To determine whether the Flash is sufficient is easy, as I can measure that by the size of the output image. make install reveals this to be 7566 bytes as of r79, which will comfortably fit in the MSP430F2254 (16KB) and 2274 (32KB) and doesn't come close to filling the 1612's 55KB of Flash.
Determining RAM usage is much more difficult, and likely better to be done in actual use than in simulation or by static analysis. I'm implementing this by adding two new commands to the Monitor application. The first, RAM_PATTERN (0x90), fills all of RAM with 0xBEEF, suiciding and resetting at the end. The second, RAM_DEPTH (0x91), measures how large this block of memory is. By running the first, then running several test cases, then running the second, I can accurately measure RAM usage, estimating the minimum required chip for the GoodFET firmware. RAM_PATTERN cannot simple be run at start because the GoodFET restarts each time a client connects.
RAM_PATTERN must know the entry point of the application in order to reset, as well as the start and end addresses of RAM. No care need be taken to avoid damaging the stack or global variables, as a reboot will obliterate and repopulate them anyways.
Looking at the linker script (trunk/firmware/ldscripts/161x.x), it can be seen that the RAM region is defined by data (rwx): ORIGIN = 0x1100, LENGTH = 0x1400, so it extends from 0x1100 to 0x2500. RAM_PATTERN simply writes 0xBEEF over this region, then calls asm("br &0xfffe") to reboot. Don't forget your pointer arithmetic: ++ on a pointer increments by the word size (2), not the integer address (1).

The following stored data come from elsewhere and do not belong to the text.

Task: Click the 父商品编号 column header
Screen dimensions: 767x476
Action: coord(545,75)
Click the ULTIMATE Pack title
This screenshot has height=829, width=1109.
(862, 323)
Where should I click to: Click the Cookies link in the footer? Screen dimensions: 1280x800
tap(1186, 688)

In any case, once these functions are working, it's a simple matter to measure RAM usage. As we know that 0x1400 bytes are available, we can fill with the pattern, then restart, then run code, and compare the number of available bytes. By the following log, you can see that 0x12b2 bytes are unused by the GoodFET firmware even after running the Chipcon test cases, or that 0x1400-0x12b2=0x14E=334 bytes of RAM are necessary.
petite% goodfet.monitor ramfill
petite% goodfet.monitor ramdepth
0x12c4 RAM bytes free.
petite% goodfet.monitor test
Performing monitor self-test.
Self-test complete.
petite% goodfet.cc test >>/dev/null
petite% goodfet.monitor ramdepth
0x12b2 RAM bytes free.
petite%
Rounding that 334 byte measurement up a bit, it still ought to fit in the MSP430F2254's 512 bytes of RAM, with a pin-compatible upgrade available for the 2274 with 1 kilobyte of RAM. For comparison, the present hardware has 5K of RAM with the MSP430F1612 and 10K with the 1611.

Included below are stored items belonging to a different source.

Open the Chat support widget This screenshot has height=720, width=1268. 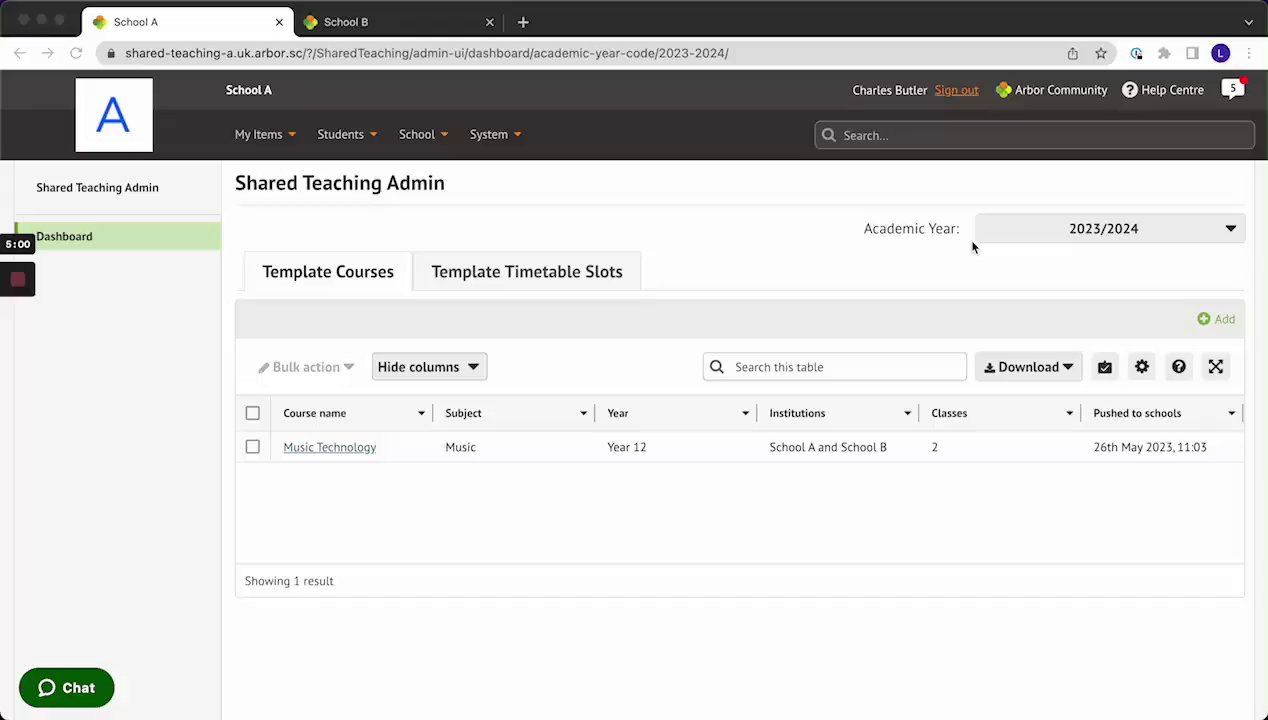point(67,688)
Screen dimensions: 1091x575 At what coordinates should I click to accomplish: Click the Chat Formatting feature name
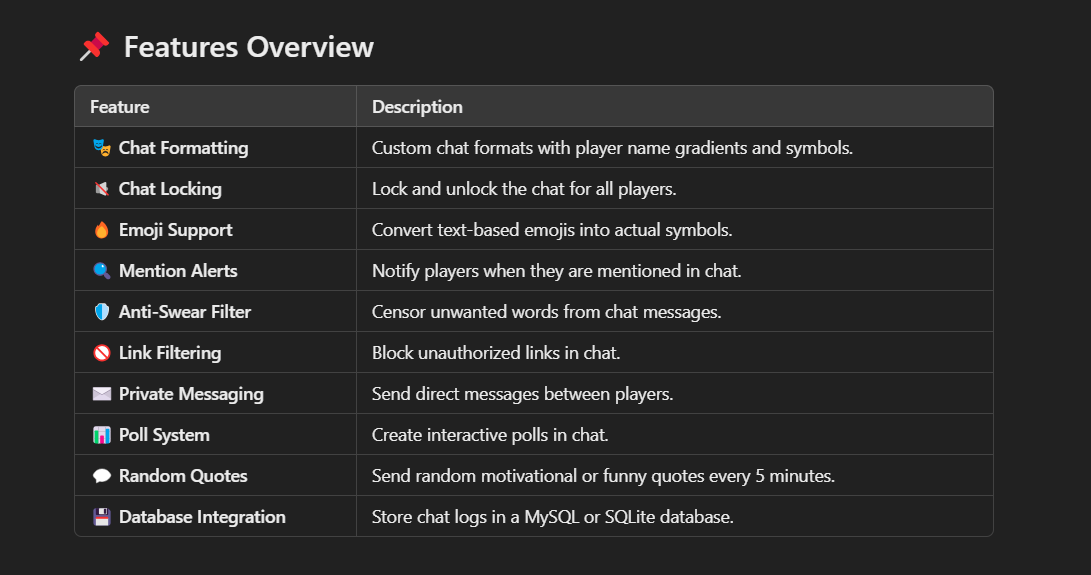pyautogui.click(x=184, y=148)
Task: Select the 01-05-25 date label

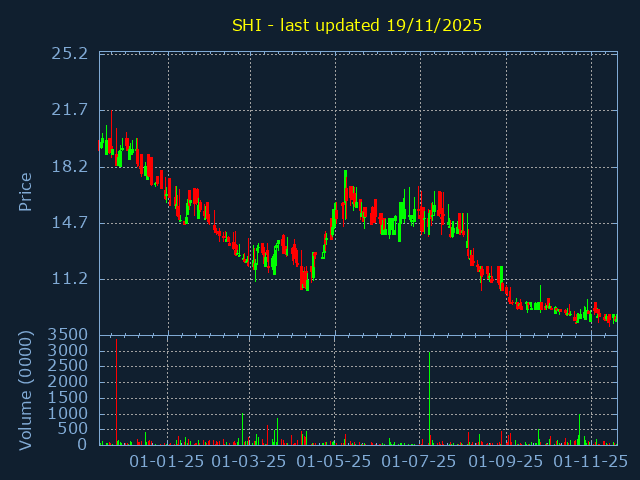Action: [335, 462]
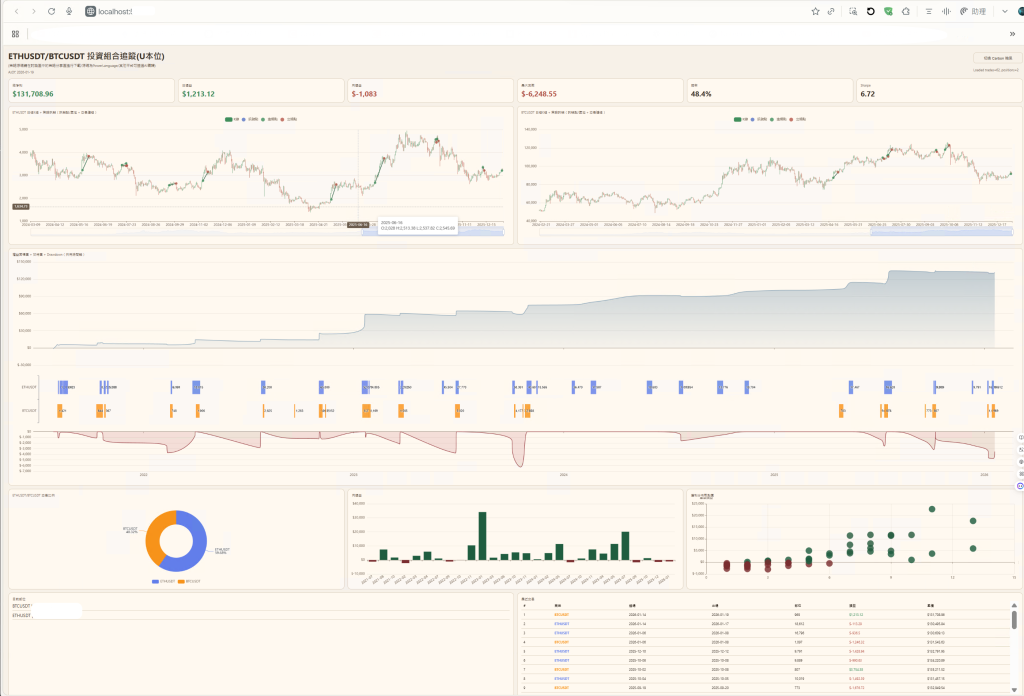Toggle ETHUSDT in the donut chart legend

[x=162, y=581]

Note that this lean behavior is only possible because the GoodFET's firmware is very flat and uses no dynamically allocated buffers. I will be running some more tests, and if they turn out to my liking, there's a good bet that the MSP430F2274 will be the basis of the GoodFET30.

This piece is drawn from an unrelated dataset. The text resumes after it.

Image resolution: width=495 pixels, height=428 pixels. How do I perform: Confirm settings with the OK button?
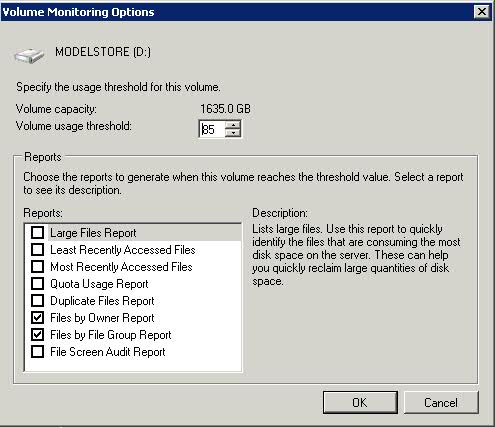(x=360, y=402)
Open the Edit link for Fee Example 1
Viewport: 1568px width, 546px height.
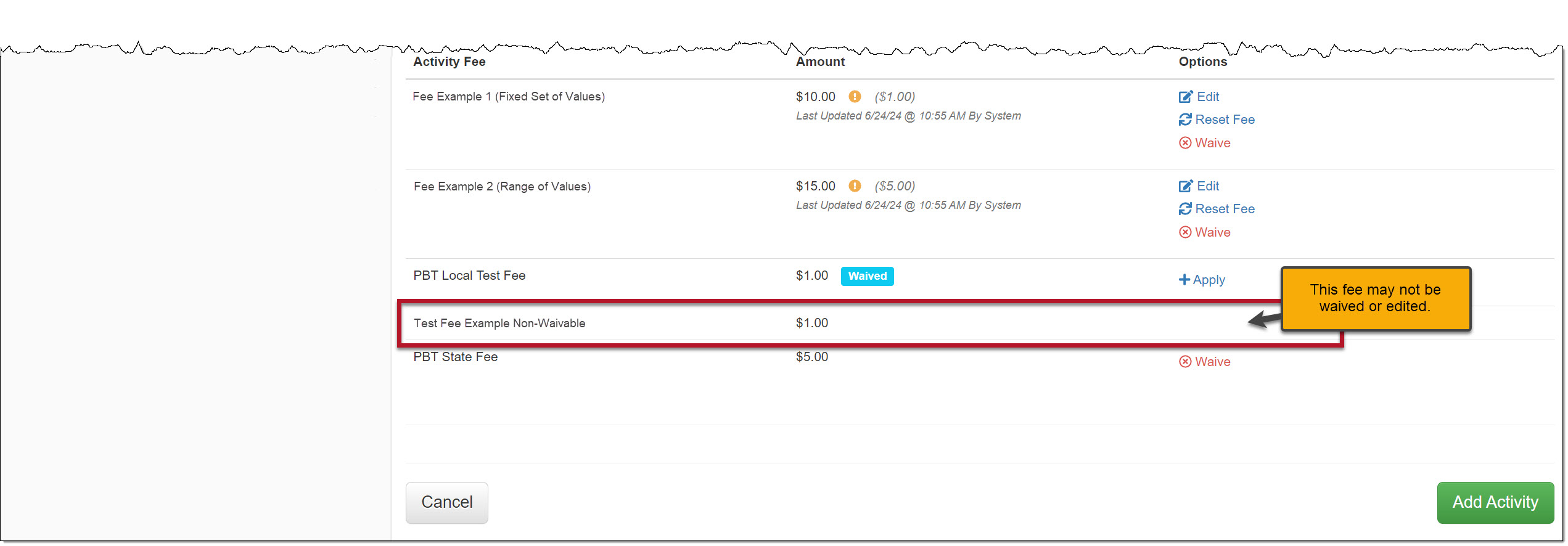tap(1208, 97)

Firmware compatibility between the two chips will require more creativity than the present scheme of a wacky linker script, as they are of different families. Seeing as how plenty of memory is left over, I could write firmware which identifies its host system and configures the I/O ports so as to run on either system from a single image. I don't think that I will do this, as incompatibilities in the I/O port choices would require complication of all I/O routines that could better be handled by preprocessor directives.